以編程方式使用 openCL 選擇最佳可用 GPU 的問題

Question

我正在使用此處給出的建議為我的算法選擇最佳 GPU。 https://stackoverflow.com/a/33488953/5371117

我使用boost::compute::system::devices();在我的 MacBook Pro 上查詢設備。 它返回我以下設備列表。

Intel(R) Core(TM) i7-8850H CPU @ 2.60GHz
Intel(R) UHD Graphics 630
AMD Radeon Pro 560X Compute Engine

我想為我的目的使用AMD Radeon Pro 560X Compute Engine ，但是當我迭代以找到最大評級= CL_DEVICE_MAX_CLOCK_FREQUENCY * CL_DEVICE_MAX_COMPUTE_UNITS的設備時。 我得到以下結果：

Intel(R) Core(TM) i7-8850H CPU @ 2.60GHz, 
freq: 2600, compute units: 12, rating:31200

Intel(R) UHD Graphics 630, 
freq: 1150, units: 24, rating:27600

AMD Radeon Pro 560X Compute Engine, 
freq: 300, units: 16, rating:4800

AMD GPU 的評分最低。 我還查看了規范，在我看來CL_DEVICE_MAX_CLOCK_FREQUENCY沒有返回正確的值。

根據 AMD 芯片規格https://www.amd.com/en/products/graphics/radeon-rx-560x ，我的 AMD GPU 的基本頻率為 1175 MHz，而不是 300MHz 。

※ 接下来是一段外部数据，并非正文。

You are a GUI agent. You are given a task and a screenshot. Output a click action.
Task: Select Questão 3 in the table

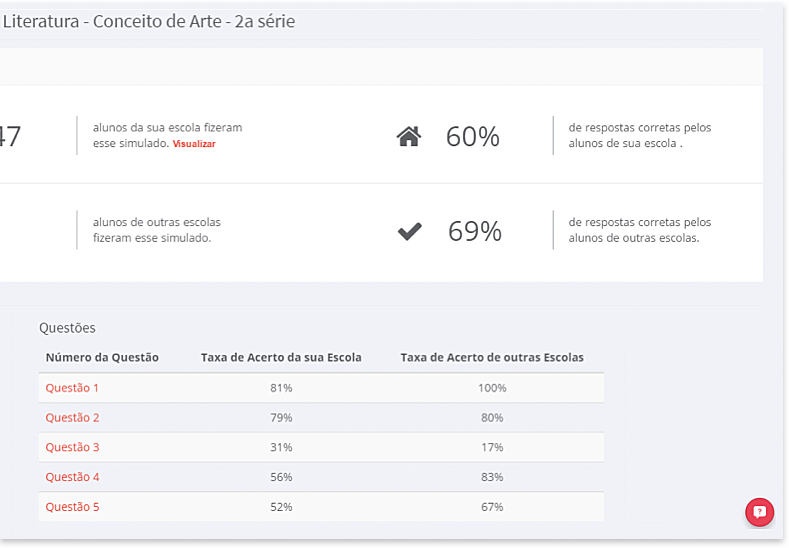pos(72,447)
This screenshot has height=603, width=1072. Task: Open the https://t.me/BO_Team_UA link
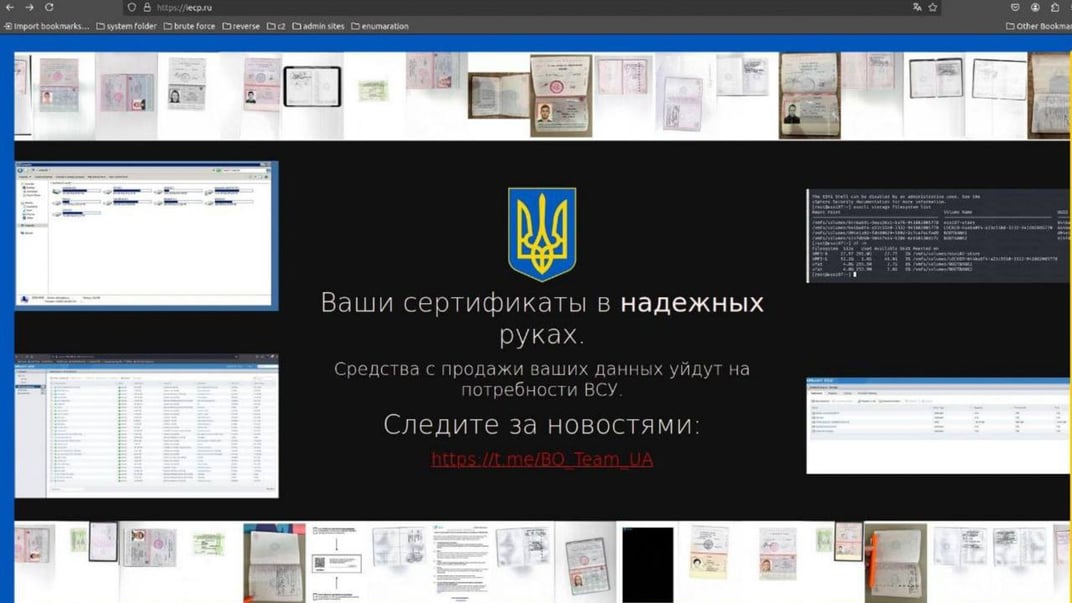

根據英特爾芯片規格https://en.wikichip.org/wiki/intel/uhd_graphics/630 ，我的英特爾 GPU 的基本頻率為 300 MHz，而不是 1150MHz ，但它的升壓頻率為 1150MHz

std::vector<boost::compute::device> devices = boost::compute::system::devices();

std::pair<boost::compute::device, ai::int64> suitableDevice{};

for(auto& device: devices)
{
    auto rating = device.clock_frequency() * device.compute_units();
    std::cout << device.name() << ", freq: " << device.clock_frequency() << ", units: " << device.compute_units() << ", rating:" << rating << std::endl;
    if(suitableDevice.second < benchmark)
    {
        suitableDevice.first = device;
        suitableDevice.second = benchmark; 
     }
}

我做錯什么了嗎？

Answer 1

不幸的是，這些屬性只能在實現中真正直接比較（相同的硬件制造商，相同的操作系統）。

我的建議是：

首先過濾掉設備類型不是CL_DEVICE_TYPE_GPU的任何東西（除非沒有任何可用的 GPU，在這種情況下你可能想回退到 CPU）。
檢查任何其他重要的設備屬性。 例如，如果您需要對特定 OpenCL 版本或擴展的支持，或者如果您需要特別大的工作組或本地內存，請檢查所有剩余設備並過濾掉任何無法運行您的代碼的設備。
測試任何剩余設備是否為CL_DEVICE_HOST_UNIFIED_MEMORY屬性返回 true。 這些將是集成 GPU，它們通常比離散 GPU 慢，除非您受數據傳輸速度的限制，在這種情況下它們可能會更快。 所以你會想要一種類型而不是另一種類型。
如果在那之后您仍然有多個設備，您可以應用現有的啟發式方法。

Answer 2

此代碼將返回具有最高浮點性能的設備

select_device_with_most_flops(find_devices());

這是內存最多的設備

select_device_with_most_memory(find_devices());

首先， find_devices()返回系統中所有 OpenCL 設備的向量。 select_device_with_most_memory()很簡單，使用getInfo<CL_DEVICE_GLOBAL_MEM_SIZE>() 。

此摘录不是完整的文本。